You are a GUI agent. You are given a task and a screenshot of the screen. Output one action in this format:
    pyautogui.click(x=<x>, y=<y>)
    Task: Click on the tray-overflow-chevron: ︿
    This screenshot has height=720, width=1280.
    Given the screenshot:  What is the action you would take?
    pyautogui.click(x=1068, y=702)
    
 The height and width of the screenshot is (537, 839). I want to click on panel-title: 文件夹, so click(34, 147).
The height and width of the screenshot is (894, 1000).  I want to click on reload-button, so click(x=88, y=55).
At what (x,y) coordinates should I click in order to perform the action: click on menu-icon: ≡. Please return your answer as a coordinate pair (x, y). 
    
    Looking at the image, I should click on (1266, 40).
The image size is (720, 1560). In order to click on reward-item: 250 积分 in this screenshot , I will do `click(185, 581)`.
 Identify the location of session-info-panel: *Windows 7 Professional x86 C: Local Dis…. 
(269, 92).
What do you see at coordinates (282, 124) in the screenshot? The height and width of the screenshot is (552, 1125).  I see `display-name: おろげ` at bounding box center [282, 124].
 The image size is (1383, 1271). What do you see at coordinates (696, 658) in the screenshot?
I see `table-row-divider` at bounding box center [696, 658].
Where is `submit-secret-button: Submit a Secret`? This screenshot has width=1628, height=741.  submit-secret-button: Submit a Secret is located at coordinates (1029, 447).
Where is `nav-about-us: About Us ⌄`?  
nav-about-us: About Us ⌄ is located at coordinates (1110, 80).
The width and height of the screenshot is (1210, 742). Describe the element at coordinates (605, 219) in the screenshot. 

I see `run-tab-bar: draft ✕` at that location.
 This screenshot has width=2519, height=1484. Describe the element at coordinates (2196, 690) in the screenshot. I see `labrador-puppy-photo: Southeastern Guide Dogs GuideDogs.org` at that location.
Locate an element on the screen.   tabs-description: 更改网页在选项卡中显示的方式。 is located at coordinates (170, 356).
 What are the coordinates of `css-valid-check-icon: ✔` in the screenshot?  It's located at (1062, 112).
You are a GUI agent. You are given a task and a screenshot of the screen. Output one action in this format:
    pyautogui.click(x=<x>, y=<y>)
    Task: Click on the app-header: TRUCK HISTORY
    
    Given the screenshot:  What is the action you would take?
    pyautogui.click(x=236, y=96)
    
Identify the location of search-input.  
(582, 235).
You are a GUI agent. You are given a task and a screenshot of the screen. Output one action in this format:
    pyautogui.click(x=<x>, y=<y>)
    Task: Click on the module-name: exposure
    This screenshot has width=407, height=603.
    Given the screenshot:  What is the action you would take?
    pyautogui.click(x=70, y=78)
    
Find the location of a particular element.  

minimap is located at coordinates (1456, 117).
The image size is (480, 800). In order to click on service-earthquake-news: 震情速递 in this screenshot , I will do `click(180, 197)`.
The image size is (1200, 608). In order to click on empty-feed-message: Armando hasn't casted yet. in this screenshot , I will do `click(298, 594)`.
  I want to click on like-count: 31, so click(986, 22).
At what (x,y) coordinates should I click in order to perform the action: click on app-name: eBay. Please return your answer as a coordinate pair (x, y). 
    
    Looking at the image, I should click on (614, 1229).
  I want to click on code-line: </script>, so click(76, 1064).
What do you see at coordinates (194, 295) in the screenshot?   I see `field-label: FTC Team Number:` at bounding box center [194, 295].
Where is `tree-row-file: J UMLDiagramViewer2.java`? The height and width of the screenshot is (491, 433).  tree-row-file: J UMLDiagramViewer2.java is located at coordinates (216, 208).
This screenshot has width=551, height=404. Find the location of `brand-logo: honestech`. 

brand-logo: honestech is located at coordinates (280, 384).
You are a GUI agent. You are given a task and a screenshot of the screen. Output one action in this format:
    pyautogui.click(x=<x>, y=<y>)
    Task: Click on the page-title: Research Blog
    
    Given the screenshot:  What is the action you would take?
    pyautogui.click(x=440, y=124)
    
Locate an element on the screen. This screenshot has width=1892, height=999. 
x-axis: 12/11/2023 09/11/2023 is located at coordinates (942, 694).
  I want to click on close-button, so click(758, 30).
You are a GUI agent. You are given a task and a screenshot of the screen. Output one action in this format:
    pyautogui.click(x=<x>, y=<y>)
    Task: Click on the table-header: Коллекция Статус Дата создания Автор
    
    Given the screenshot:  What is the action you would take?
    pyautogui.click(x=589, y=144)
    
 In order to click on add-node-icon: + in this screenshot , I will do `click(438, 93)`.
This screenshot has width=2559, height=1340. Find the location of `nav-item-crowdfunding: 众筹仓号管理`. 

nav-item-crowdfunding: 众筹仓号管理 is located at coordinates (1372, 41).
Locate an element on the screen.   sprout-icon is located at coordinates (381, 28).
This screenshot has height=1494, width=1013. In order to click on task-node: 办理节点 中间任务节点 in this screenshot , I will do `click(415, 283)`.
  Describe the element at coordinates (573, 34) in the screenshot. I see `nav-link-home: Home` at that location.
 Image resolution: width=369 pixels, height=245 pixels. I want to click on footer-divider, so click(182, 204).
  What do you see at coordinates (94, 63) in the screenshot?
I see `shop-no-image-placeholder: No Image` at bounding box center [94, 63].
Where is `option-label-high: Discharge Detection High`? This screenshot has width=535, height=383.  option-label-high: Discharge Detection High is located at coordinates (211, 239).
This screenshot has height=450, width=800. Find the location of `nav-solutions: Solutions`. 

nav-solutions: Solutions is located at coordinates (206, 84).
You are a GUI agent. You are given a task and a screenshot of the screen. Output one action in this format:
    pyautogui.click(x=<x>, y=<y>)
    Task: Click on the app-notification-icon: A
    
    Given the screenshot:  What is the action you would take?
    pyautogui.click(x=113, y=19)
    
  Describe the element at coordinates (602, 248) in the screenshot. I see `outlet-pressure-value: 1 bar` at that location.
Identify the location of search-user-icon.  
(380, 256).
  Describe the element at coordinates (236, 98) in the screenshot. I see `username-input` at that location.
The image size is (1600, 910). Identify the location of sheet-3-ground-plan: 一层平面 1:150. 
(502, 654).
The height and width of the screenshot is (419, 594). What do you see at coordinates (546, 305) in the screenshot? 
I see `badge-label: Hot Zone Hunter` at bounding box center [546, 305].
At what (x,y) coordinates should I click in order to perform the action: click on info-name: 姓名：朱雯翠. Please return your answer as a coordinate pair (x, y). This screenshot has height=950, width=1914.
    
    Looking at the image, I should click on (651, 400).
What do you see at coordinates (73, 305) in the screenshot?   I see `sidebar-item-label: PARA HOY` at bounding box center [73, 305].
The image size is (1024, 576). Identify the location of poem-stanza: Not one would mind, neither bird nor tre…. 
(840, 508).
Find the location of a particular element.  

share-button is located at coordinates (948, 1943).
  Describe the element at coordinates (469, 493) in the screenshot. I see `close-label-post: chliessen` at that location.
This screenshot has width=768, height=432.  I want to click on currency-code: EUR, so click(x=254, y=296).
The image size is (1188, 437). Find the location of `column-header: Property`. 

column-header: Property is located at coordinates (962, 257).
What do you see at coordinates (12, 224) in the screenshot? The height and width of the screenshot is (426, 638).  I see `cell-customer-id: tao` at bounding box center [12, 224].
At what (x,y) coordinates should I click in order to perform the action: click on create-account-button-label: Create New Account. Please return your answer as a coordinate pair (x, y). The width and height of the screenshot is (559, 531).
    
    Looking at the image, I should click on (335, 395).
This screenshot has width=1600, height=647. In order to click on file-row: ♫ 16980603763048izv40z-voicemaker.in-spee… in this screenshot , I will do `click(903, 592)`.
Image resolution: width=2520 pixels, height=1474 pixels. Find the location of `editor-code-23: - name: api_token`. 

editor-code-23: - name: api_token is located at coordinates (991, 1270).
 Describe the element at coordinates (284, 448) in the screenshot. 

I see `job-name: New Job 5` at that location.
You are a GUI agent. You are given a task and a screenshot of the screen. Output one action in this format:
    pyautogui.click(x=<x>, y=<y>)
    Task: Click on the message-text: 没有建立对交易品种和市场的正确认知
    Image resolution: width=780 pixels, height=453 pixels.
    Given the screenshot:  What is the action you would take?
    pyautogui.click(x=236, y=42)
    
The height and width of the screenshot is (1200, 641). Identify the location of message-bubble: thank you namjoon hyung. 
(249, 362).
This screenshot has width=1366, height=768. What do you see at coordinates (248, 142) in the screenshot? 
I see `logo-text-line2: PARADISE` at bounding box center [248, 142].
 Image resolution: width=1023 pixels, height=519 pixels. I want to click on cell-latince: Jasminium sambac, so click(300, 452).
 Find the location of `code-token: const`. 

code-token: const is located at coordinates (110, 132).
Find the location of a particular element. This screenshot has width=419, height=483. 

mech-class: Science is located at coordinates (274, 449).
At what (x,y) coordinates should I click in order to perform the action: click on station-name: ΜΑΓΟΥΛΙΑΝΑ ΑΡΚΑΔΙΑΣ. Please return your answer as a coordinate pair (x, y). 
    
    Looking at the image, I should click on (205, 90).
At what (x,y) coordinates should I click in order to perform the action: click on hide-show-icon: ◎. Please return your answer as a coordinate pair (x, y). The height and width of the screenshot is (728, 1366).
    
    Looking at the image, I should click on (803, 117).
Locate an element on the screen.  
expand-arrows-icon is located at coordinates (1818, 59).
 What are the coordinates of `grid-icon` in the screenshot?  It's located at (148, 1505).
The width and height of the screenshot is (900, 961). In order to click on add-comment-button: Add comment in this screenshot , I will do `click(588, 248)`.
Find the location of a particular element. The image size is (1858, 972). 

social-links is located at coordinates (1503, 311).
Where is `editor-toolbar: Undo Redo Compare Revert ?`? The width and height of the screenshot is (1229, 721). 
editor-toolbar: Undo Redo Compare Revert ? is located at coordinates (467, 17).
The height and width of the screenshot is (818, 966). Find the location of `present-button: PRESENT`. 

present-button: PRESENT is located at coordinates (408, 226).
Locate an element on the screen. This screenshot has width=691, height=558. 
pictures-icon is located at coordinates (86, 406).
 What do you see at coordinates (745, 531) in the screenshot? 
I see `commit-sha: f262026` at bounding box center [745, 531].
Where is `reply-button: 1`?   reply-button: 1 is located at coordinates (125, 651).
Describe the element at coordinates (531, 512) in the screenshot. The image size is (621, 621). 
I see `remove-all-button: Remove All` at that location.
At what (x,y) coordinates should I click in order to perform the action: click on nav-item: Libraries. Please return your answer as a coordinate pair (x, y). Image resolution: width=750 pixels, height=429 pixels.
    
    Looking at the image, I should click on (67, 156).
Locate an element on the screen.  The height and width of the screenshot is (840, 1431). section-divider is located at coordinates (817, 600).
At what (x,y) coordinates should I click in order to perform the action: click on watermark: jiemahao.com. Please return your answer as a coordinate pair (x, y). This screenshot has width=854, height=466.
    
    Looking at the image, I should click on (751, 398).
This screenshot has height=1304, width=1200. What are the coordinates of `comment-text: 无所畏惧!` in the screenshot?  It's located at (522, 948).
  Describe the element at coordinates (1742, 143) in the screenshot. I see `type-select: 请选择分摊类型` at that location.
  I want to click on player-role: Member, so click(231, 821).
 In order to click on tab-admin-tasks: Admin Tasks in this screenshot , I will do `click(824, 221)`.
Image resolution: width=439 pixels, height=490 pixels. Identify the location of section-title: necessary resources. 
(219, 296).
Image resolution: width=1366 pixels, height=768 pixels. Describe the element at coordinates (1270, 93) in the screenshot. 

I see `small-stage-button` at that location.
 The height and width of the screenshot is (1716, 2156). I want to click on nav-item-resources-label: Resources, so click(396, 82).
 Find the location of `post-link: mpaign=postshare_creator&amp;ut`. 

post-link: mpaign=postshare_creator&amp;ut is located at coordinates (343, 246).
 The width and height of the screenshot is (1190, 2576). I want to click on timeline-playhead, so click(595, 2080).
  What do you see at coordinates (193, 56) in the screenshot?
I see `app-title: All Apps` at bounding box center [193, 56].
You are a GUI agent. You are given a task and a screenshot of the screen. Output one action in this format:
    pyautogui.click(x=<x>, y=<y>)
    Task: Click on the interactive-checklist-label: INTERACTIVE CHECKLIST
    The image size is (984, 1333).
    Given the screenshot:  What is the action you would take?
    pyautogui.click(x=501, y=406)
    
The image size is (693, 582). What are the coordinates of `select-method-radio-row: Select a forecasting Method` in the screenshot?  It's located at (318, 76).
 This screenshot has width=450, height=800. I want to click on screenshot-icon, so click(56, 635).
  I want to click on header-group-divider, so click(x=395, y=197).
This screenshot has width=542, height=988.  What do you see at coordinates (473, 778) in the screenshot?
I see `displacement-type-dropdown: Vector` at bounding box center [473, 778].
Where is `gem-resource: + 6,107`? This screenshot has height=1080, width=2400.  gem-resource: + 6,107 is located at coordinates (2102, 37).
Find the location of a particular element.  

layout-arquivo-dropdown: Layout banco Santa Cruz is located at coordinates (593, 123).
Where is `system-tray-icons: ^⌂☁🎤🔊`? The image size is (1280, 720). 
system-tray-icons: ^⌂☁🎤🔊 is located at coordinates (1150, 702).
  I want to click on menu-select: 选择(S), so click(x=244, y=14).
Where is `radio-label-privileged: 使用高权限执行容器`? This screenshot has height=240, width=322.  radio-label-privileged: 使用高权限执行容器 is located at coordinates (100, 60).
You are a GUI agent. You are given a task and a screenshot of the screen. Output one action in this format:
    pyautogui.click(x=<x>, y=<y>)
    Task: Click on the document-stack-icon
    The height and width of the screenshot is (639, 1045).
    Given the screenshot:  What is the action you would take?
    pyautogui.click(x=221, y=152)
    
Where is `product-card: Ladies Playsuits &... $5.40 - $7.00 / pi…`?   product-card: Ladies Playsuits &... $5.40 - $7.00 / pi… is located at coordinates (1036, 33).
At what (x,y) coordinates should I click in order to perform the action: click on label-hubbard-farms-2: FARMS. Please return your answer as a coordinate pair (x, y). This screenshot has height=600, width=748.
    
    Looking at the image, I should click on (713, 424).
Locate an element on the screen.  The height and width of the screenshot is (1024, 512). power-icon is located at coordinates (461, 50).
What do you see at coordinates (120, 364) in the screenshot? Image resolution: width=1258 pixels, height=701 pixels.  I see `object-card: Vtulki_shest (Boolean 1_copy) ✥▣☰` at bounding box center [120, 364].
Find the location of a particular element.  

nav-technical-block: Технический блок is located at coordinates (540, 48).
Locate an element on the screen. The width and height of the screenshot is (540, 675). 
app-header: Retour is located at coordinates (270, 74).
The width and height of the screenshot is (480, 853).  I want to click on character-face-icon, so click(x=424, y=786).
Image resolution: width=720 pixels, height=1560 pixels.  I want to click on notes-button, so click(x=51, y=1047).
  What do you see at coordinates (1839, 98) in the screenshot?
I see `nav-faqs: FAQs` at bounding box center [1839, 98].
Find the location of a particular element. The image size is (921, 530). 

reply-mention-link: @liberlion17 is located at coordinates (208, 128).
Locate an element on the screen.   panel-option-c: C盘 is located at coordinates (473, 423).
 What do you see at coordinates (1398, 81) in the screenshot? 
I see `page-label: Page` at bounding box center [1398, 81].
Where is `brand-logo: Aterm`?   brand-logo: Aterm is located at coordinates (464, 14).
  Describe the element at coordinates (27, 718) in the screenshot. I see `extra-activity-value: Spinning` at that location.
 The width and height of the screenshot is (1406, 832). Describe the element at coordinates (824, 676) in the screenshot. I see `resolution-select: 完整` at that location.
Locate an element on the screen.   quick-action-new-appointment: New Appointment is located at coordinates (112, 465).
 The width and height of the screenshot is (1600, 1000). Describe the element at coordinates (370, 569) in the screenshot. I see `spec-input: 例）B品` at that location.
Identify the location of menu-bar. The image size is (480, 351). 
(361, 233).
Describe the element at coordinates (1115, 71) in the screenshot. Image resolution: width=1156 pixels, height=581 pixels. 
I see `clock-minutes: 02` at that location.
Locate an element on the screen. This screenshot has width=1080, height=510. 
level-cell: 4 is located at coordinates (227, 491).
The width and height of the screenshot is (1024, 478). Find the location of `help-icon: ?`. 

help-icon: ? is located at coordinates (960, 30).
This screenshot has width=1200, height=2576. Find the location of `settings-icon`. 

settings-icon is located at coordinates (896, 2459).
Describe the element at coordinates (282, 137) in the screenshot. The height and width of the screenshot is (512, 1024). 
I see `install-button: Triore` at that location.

THE TASK:
Print the lines from the one containing "This screenshot has width=1600, height=647." through the one containing "code-token: const is", inclusive, copying them exactly as they appear.

SOLUTION TO THE EXERCISE:
This screenshot has width=1600, height=647. In order to click on file-row: ♫ 16980603763048izv40z-voicemaker.in-spee… in this screenshot , I will do `click(903, 592)`.
Image resolution: width=2520 pixels, height=1474 pixels. Find the location of `editor-code-23: - name: api_token`. 

editor-code-23: - name: api_token is located at coordinates (991, 1270).
 Describe the element at coordinates (284, 448) in the screenshot. 

I see `job-name: New Job 5` at that location.
You are a GUI agent. You are given a task and a screenshot of the screen. Output one action in this format:
    pyautogui.click(x=<x>, y=<y>)
    Task: Click on the message-text: 没有建立对交易品种和市场的正确认知
    Image resolution: width=780 pixels, height=453 pixels.
    Given the screenshot:  What is the action you would take?
    pyautogui.click(x=236, y=42)
    
The height and width of the screenshot is (1200, 641). Identify the location of message-bubble: thank you namjoon hyung. 
(249, 362).
This screenshot has width=1366, height=768. What do you see at coordinates (248, 142) in the screenshot? 
I see `logo-text-line2: PARADISE` at bounding box center [248, 142].
 Image resolution: width=1023 pixels, height=519 pixels. I want to click on cell-latince: Jasminium sambac, so click(300, 452).
 Find the location of `code-token: const`. 

code-token: const is located at coordinates (110, 132).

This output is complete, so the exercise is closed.